Sistem demokrasi dengan prinsip trias politica dan pers yang bebas dan bertanggungjawab telah melahirkan para aktor demokrasi sebagai praktisi dan pengamat politik. Polemik yang terjadi di dunia politik dewasa ini menciptakan paradigma masyarakat tentang konsep politik yang busuk dan kejam sehingga seakan sulit untuk dapat diubah, tidak bisa dipungkiri lagi bagaimana berbagai fenomena politik dan kasus-kasus para pelaku politik menjadi jawaban konkrit atas paradigma tersebut.

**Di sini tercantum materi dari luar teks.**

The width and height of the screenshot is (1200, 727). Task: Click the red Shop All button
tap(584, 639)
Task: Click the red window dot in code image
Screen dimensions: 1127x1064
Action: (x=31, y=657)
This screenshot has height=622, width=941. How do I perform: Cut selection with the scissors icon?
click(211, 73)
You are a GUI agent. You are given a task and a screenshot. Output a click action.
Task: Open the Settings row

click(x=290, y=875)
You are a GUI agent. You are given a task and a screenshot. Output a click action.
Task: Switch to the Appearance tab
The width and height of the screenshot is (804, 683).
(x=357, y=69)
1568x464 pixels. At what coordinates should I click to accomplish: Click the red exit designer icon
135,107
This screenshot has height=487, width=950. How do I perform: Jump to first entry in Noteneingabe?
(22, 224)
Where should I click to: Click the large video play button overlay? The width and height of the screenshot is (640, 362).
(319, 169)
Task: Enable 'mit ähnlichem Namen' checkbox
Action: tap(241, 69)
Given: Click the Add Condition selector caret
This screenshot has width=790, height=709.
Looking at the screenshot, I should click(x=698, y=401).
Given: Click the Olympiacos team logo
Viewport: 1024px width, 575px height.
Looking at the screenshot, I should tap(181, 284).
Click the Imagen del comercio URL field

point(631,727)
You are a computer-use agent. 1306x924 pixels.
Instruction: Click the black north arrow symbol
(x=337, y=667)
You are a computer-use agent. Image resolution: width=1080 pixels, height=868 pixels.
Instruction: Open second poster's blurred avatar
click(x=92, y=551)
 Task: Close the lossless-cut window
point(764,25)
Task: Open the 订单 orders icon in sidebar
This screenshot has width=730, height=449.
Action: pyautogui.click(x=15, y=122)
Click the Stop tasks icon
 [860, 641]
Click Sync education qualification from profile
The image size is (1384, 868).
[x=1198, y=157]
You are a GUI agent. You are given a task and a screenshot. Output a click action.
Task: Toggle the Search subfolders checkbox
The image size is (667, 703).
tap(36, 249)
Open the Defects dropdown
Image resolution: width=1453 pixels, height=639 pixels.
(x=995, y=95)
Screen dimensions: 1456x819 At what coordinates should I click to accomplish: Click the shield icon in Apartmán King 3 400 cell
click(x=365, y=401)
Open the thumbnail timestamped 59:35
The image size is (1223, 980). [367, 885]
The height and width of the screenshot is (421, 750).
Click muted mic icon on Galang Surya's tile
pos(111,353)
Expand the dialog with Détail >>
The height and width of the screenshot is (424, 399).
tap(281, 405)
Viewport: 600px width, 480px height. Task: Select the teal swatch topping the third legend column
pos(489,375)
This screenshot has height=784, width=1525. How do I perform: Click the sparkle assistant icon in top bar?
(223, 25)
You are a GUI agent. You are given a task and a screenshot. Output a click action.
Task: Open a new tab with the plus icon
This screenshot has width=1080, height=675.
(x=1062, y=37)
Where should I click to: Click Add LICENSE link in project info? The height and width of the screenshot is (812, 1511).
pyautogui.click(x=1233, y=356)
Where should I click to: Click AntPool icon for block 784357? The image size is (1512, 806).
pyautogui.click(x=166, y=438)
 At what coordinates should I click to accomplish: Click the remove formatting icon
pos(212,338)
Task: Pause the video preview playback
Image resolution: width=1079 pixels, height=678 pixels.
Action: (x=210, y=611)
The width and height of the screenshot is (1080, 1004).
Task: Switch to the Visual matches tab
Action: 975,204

Pesta demokrasi sebagai salah satu wujud dari sistem demokrasi di kabupaten Ogan Ilir telah dimulai, para aktor politik mulai merangkai konsep untuk menjadi pemenang melalui kompetisi yang pelik. Berbagai startegi dilancarkan para kompetitor Pilkada Ogan Ilir yang agendanya akan dilaksanakan Juni mendatang, dengan memancang poster-poster di area yang strategis, berebut koalisi dengan partai, melakukan aneka kegiatan perlombaan, sampai sosialisasi mengumpulkan massa. Semua itu dilakukan demi merebut simpati rakyat yang akhirnya dapat mengantarkan mereka sebagai pemenang dalam pesta demokrasi nanti.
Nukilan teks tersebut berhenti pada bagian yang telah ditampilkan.